### Data supplied ###
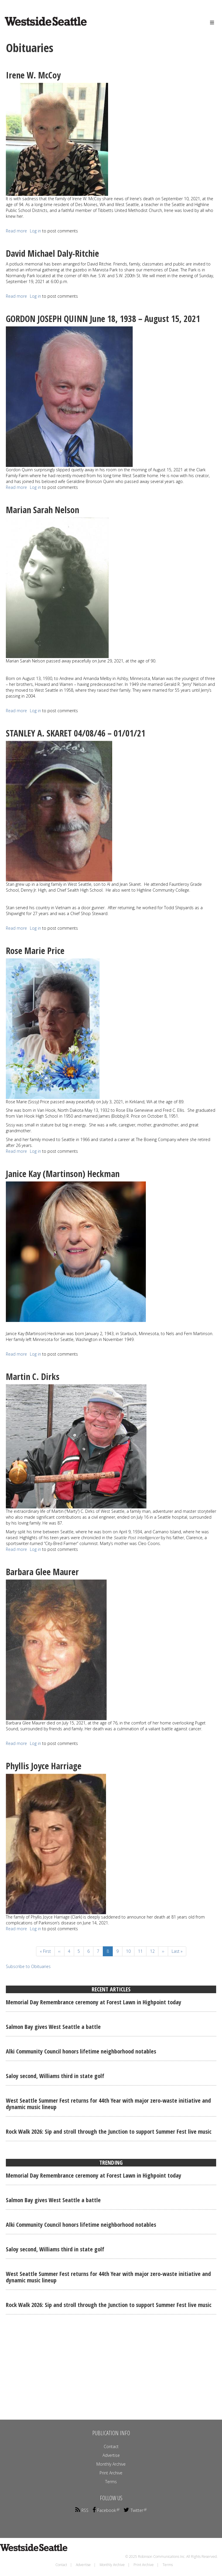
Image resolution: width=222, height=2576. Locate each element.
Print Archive (111, 2473)
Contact (111, 2446)
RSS (81, 2510)
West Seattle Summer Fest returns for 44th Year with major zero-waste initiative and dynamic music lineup (108, 2104)
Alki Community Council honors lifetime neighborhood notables (81, 2051)
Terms (111, 2481)
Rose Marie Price (35, 951)
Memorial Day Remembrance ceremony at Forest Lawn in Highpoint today (93, 2002)
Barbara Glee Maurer (42, 1572)
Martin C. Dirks (32, 1377)
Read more (16, 231)
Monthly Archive (111, 2464)
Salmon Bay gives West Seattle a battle (53, 2027)
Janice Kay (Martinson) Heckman (62, 1174)
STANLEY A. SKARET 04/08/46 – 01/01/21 (75, 733)
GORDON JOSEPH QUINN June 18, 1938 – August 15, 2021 (103, 319)
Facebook (106, 2510)
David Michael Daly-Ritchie (52, 253)
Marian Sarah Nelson (42, 510)
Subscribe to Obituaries (28, 1966)
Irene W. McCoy (33, 75)
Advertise (111, 2455)
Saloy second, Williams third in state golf (55, 2076)
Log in (35, 231)
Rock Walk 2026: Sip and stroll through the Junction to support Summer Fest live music (108, 2131)
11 (142, 1951)
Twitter (135, 2510)
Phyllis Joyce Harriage (43, 1766)
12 (154, 1951)
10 (130, 1951)
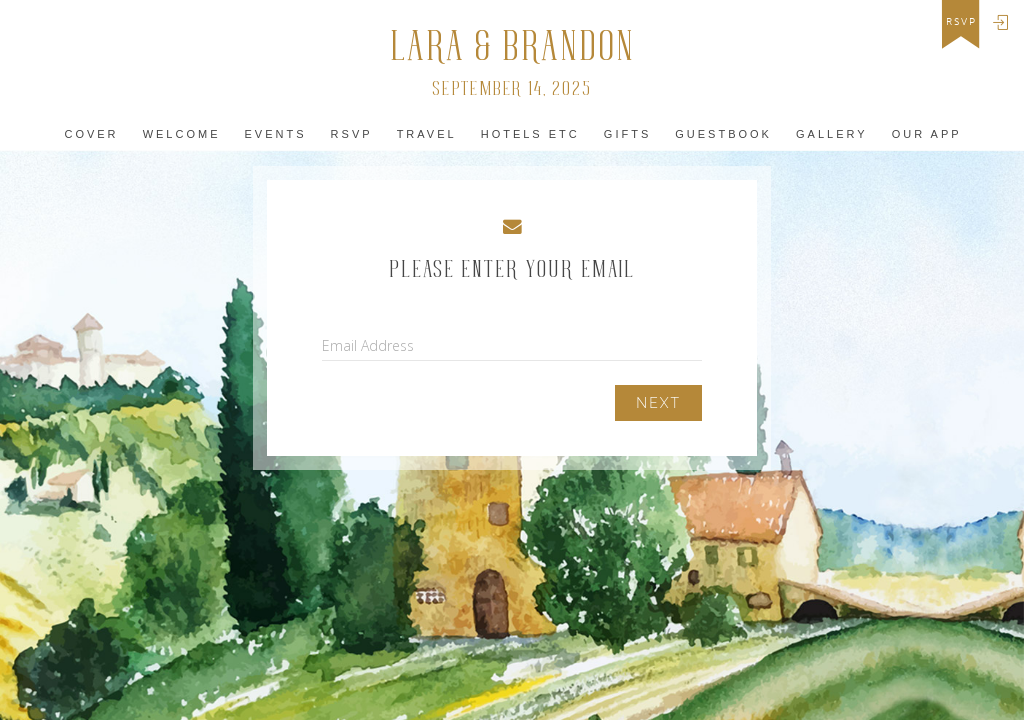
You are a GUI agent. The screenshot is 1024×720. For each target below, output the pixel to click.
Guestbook (723, 134)
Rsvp (352, 134)
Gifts (627, 134)
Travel (427, 134)
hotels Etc (530, 134)
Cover (91, 134)
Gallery (832, 134)
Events (276, 134)
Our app (927, 134)
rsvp (961, 22)
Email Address (368, 345)
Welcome (182, 134)
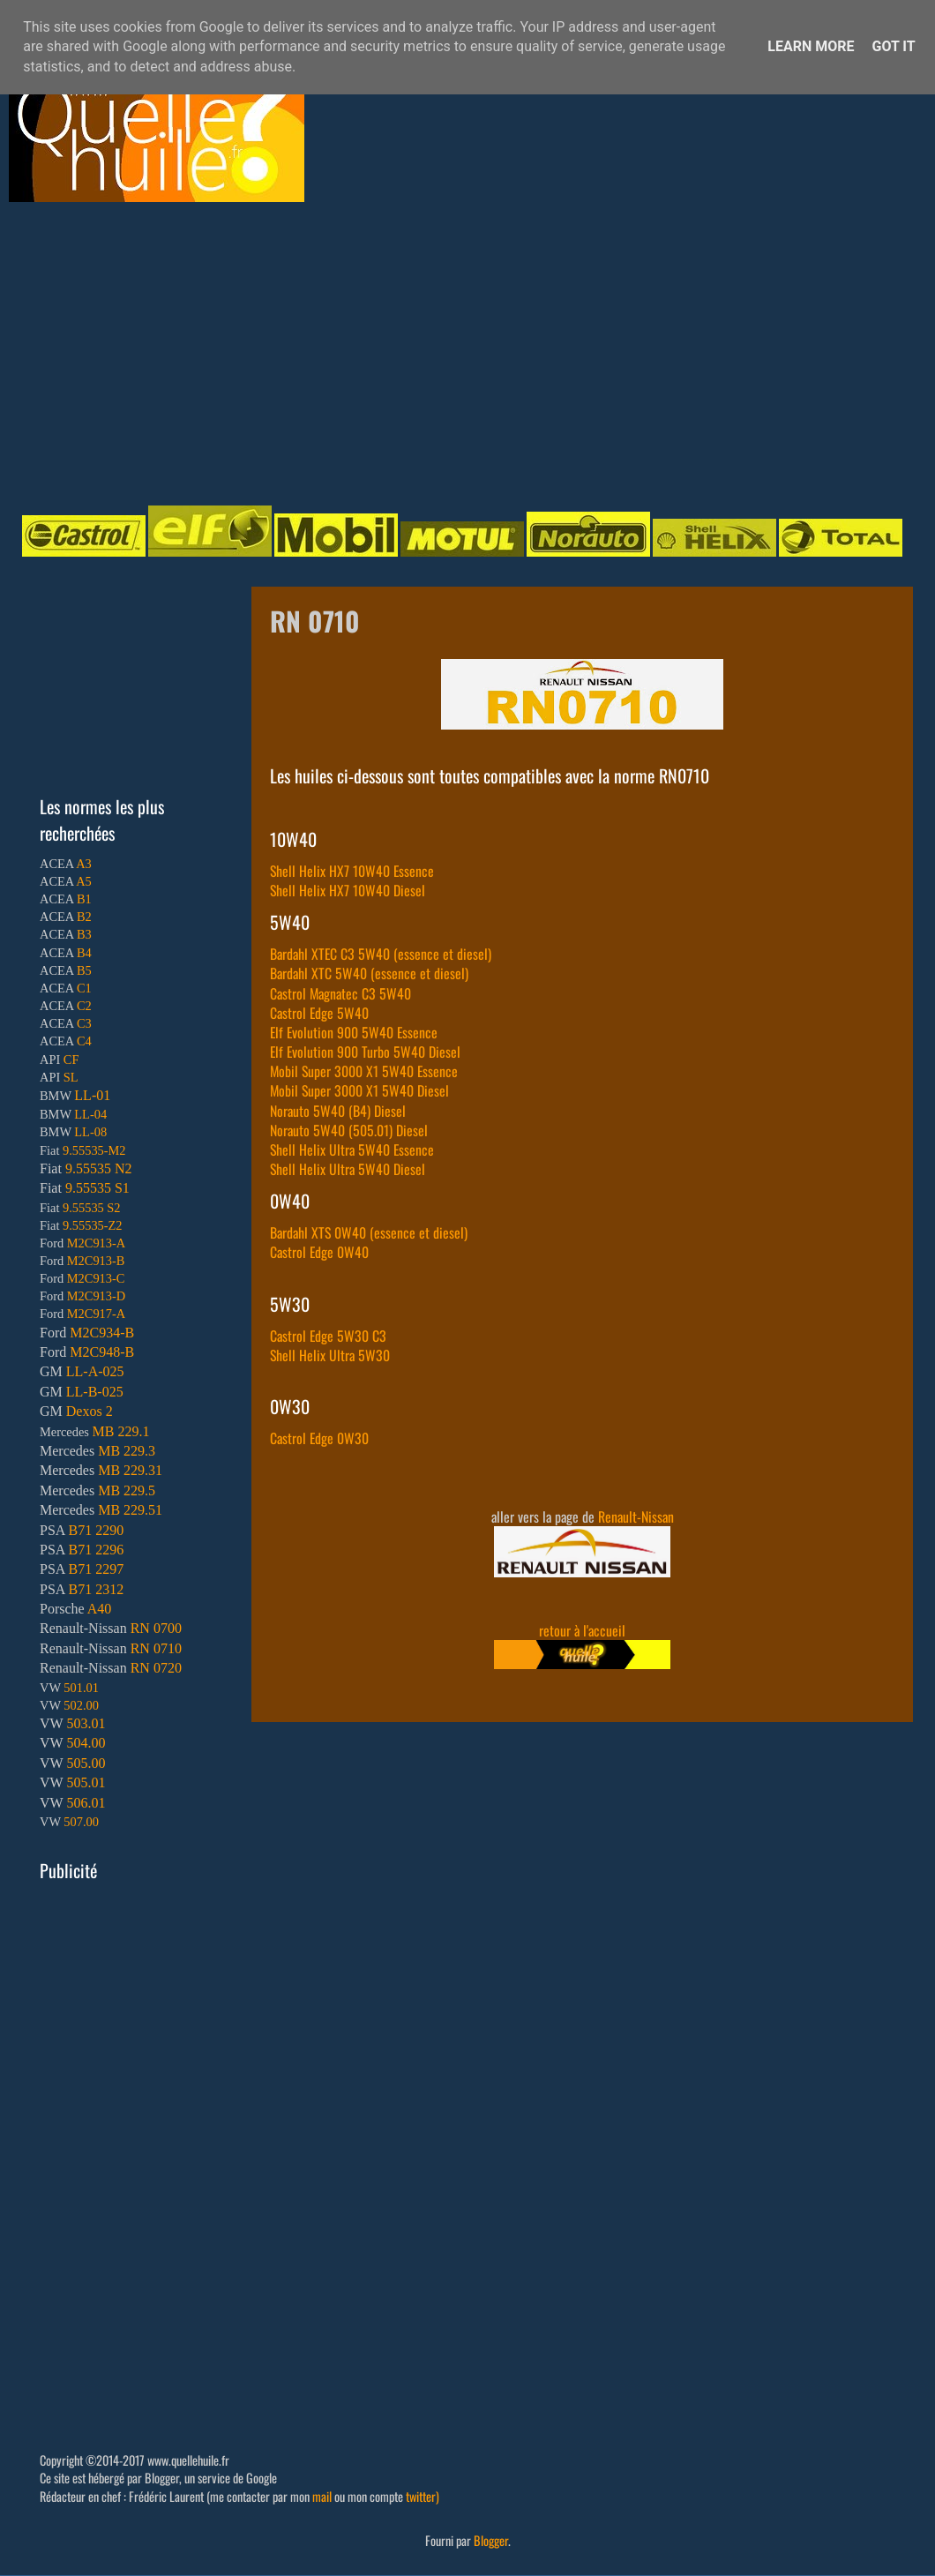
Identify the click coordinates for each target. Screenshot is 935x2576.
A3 (84, 864)
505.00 (85, 1763)
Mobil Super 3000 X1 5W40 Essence (364, 1071)
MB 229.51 (130, 1509)
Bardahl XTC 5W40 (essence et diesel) (369, 973)
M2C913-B (96, 1261)
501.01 (81, 1688)
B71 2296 (95, 1549)
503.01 (85, 1723)
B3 (84, 934)
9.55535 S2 (92, 1208)
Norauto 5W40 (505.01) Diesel (349, 1130)
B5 (84, 970)
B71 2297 (95, 1568)
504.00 (85, 1742)
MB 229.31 (130, 1470)
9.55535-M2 (94, 1150)
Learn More (810, 46)
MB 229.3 (126, 1450)
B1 (84, 899)
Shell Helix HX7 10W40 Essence (352, 870)
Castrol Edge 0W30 (319, 1438)
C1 (84, 988)
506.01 (85, 1802)
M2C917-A (96, 1314)
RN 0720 (156, 1667)
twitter (421, 2496)
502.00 (81, 1705)
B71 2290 (95, 1530)
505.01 (85, 1782)
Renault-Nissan (636, 1516)
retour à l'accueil (582, 1630)
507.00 (81, 1822)
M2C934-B (102, 1332)
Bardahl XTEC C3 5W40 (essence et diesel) (380, 953)
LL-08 (90, 1132)
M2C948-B (102, 1351)
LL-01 (92, 1095)
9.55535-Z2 (93, 1225)
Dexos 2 (89, 1411)
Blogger (491, 2540)
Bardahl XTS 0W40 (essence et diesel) (369, 1232)
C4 (84, 1041)
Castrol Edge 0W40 (319, 1251)
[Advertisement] (251, 352)
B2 (84, 917)
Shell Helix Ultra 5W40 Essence (352, 1149)
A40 (99, 1608)
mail (322, 2496)
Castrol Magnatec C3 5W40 (340, 993)
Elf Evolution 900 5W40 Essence (354, 1032)
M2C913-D (96, 1296)
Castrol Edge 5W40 (319, 1012)
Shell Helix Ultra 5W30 (330, 1355)
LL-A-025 (95, 1371)
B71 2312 (95, 1589)
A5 (84, 881)
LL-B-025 (94, 1391)
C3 (84, 1023)
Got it (893, 46)
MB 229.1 (121, 1431)
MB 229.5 (126, 1490)
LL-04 (90, 1114)
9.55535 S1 (97, 1187)
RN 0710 (156, 1648)
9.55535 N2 (98, 1168)
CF (71, 1059)
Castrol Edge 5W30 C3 (328, 1335)
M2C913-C (96, 1278)
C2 (84, 1006)
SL (71, 1077)
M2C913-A (96, 1243)
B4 (84, 953)
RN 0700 (156, 1628)
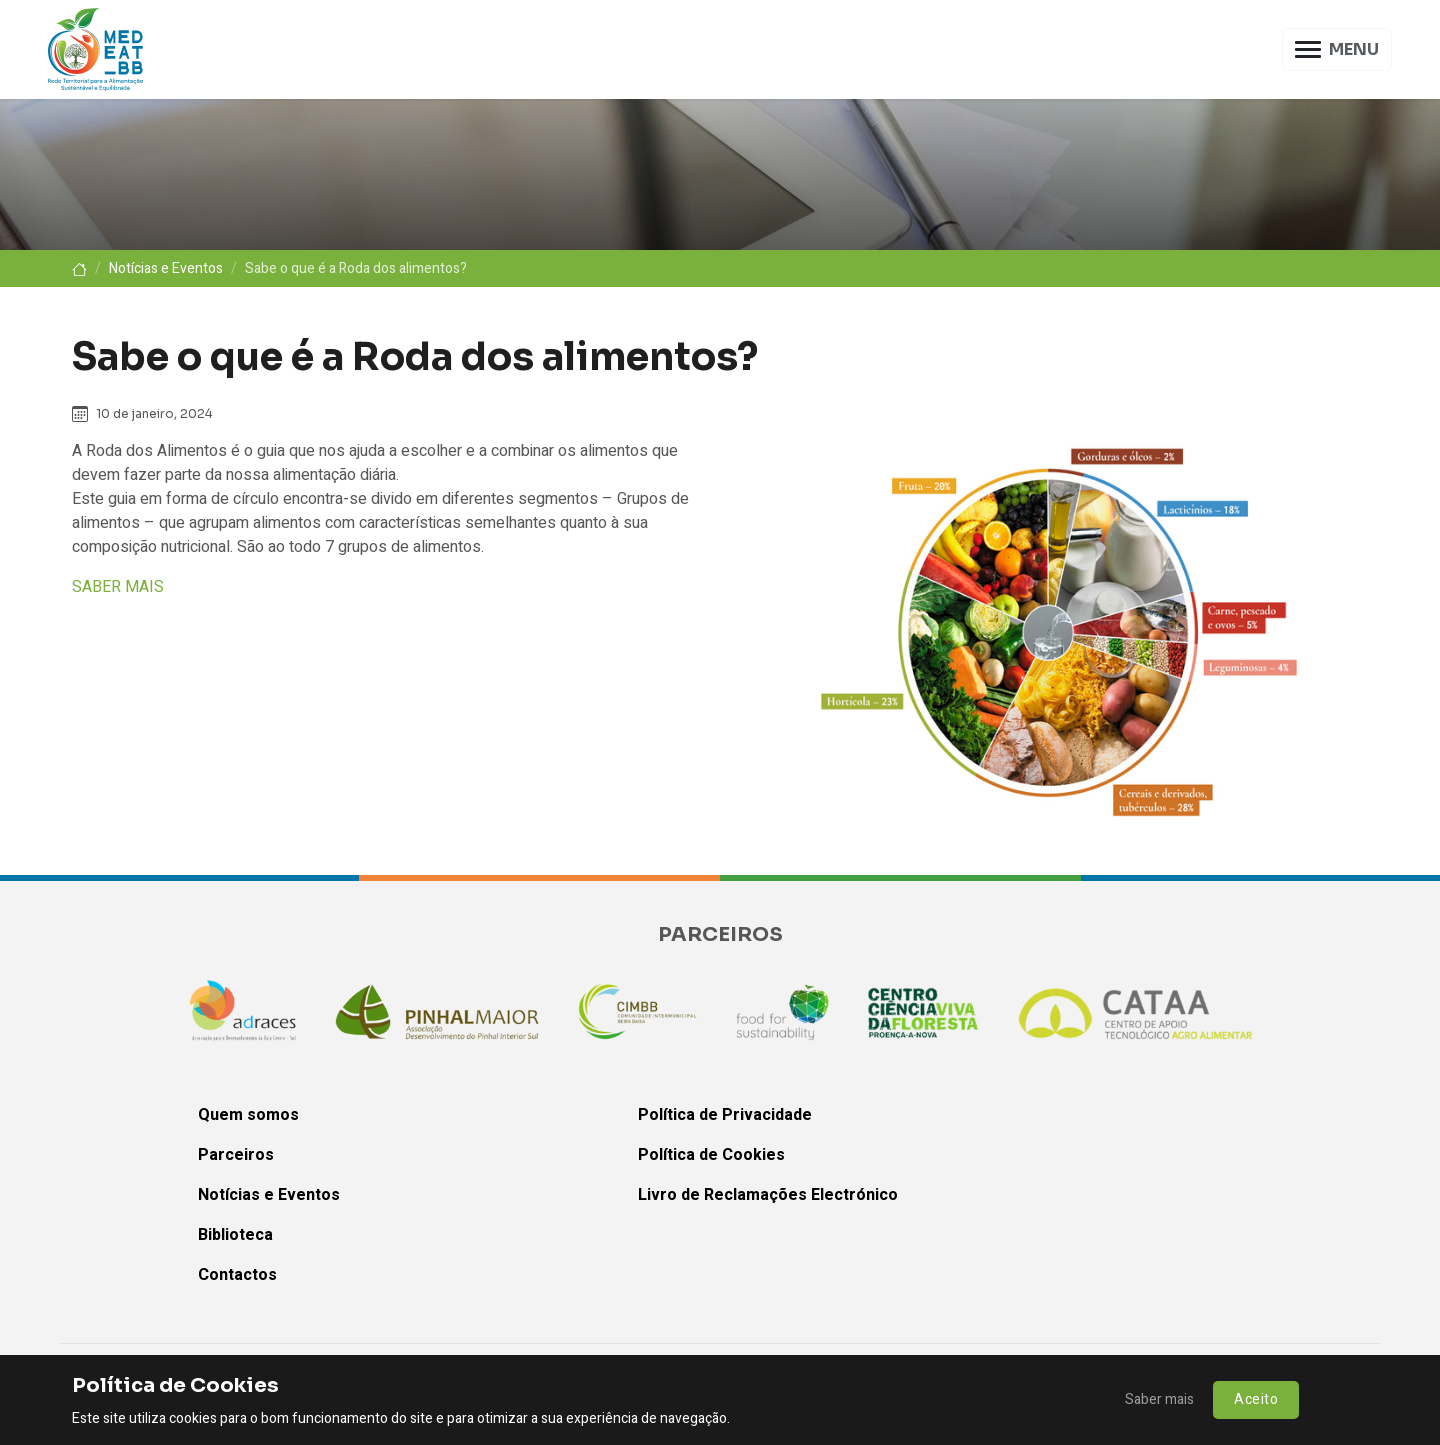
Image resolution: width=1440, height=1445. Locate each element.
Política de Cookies (711, 1155)
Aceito (1256, 1399)
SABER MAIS (118, 587)
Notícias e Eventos (166, 268)
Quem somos (248, 1115)
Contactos (237, 1275)
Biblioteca (235, 1235)
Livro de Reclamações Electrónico (768, 1195)
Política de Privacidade (725, 1115)
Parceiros (236, 1155)
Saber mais (1159, 1399)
###
### Given task
Put the entries into a numbered list, starting with the line that contains "503.01 (85, 1723)" and going on through the line that contains "Shell Helix HX7 10W40 Essence (352, 870)", and leave out any blank lines.

### The solution
1. 503.01 (85, 1723)
2. B3 (84, 934)
3. 9.55535 S2 (92, 1208)
4. Norauto 5W40 (505.01) Diesel (349, 1130)
5. B5 (84, 970)
6. B71 2297 (95, 1568)
7. 504.00 (85, 1742)
8. MB 229.31 (130, 1470)
9. 9.55535-M2 (94, 1150)
10. Learn More (810, 46)
11. MB 229.3 (126, 1450)
12. B1 (84, 899)
13. Shell Helix HX7 10W40 Essence (352, 870)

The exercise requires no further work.